O delegado-adjunto de Arapongas, Édmo Ermenegildo, divulgou ontem os retratos falados de duas pessoas que seriam responsáveis pelo atentado praticado contra o deputado estadual e candidato a prefeito, Waldyr Pugliesi (PMDB), no dia 12 de junho. Os retratos foram produzidos por peritos do Instituto de Criminalística de Londrina, a partir de informações dadas por Pugliesi e pelos vereadores Mauro Cassitas (PMDB) e Jair Milani (PPB), que estavam na casa do deputado quando os dois homens invadiram o local.
Causou estranheza a demora na divulgação dos retratos, que ficaram prontos uma semana depois do atentado. Segundo o chefe-adjunto do Instituto Criminalística, Geraldo Gonçalves de Oliveira Filho, os peritos estiveram em Arapongas no dia seguinte ao ocorrido e alguns dias depois o material já estava disponível. Questionado sobre a demora para a divulgação, ele avaliou que talvez a polícia tivesse algum suspeito e preferiu não torná-los públicos.

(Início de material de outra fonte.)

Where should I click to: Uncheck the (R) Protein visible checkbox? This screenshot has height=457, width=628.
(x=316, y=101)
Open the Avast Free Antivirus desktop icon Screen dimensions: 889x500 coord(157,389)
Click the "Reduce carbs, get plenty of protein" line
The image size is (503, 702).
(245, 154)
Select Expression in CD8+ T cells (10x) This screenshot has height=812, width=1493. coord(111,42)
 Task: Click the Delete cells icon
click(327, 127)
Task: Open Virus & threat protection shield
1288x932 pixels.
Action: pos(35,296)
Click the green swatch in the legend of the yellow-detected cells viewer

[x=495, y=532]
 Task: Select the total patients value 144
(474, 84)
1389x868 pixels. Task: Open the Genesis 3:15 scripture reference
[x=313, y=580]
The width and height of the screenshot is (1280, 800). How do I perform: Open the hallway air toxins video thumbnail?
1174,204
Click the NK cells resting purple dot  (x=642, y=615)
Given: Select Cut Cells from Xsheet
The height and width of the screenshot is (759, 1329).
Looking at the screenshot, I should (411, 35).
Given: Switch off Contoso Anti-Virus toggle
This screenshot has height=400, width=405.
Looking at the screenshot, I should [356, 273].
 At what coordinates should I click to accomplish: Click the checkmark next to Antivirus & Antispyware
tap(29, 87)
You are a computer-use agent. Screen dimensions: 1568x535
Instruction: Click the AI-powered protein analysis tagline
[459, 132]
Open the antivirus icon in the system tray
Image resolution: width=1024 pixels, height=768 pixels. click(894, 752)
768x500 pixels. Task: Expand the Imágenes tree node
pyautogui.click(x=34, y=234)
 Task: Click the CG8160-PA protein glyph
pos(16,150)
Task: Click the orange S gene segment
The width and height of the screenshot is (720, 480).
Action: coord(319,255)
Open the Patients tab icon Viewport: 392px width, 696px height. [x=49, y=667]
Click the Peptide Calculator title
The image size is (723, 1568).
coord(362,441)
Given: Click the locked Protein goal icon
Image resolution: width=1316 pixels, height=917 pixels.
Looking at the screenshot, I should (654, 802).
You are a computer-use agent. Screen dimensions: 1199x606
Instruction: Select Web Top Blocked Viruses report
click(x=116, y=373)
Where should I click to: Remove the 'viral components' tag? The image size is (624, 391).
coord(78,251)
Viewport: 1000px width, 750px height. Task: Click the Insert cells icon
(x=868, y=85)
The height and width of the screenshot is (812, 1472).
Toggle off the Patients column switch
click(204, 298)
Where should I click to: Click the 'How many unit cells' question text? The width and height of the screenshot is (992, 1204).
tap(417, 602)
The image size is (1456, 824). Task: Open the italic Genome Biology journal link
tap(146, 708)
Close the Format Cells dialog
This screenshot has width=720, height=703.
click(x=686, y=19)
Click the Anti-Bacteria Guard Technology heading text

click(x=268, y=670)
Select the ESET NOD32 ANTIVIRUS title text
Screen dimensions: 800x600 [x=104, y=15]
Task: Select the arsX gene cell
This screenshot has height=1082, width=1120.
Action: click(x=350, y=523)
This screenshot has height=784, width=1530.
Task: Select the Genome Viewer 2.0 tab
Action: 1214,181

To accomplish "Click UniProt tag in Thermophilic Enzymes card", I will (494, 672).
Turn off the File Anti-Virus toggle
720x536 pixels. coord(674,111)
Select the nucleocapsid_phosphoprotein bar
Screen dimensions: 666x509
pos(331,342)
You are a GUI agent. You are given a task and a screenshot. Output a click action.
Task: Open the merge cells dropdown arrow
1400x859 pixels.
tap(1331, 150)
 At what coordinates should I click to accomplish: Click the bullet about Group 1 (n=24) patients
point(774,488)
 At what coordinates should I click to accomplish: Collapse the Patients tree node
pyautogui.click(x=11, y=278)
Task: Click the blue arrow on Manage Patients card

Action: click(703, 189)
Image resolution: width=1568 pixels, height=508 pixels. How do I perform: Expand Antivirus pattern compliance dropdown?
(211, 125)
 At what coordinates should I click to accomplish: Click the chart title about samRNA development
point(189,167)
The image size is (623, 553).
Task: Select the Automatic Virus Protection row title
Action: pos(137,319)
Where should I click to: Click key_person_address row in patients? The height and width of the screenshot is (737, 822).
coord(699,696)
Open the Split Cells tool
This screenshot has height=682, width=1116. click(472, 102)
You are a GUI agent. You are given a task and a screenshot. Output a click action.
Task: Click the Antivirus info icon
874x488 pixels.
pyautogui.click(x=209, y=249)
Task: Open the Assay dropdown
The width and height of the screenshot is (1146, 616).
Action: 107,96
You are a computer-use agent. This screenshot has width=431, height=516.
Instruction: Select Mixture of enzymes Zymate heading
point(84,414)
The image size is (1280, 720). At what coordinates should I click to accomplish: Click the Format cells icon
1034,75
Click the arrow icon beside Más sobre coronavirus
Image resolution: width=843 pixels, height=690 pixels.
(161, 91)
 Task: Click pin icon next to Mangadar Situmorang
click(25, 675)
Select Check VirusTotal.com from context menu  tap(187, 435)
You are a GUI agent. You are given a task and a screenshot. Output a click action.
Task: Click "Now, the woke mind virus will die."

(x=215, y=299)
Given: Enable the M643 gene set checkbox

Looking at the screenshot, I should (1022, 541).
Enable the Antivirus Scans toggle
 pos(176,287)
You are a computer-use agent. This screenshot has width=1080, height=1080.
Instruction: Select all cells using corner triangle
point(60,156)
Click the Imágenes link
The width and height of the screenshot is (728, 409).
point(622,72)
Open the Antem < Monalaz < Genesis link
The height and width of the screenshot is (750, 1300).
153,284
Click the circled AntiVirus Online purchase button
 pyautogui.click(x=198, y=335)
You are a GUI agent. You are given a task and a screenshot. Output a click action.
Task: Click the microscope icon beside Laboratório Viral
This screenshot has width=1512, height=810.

Na delegacia de Arapongas, a Folha obteve a informação de que somente havia sido liberado o laudo do Instituto de Criminalística. O delegado negou que o inquérito esteja na estaca zero. Segundo ele, foram ouvidos o deputado e os dois vereadores, além de vizinhos de Pugliesi. ‘‘Continuamos investigando e esperamos que a partir da divulgação dos retratos falados possam surgir informações que contribuam com o trabalho da Polícia’’, explicou.
Conforme relatou Pugliesi, na noite do atentado, dois homens armados renderam Milani para entrar em sua casa. Um dos acusados, segundo o deputado, dizia que estava ali para matá-lo. Ele disse que conseguiu escapar escondendo-se atrás de uma coluna e depois investindo contra o agressor, munido de uma cadeira.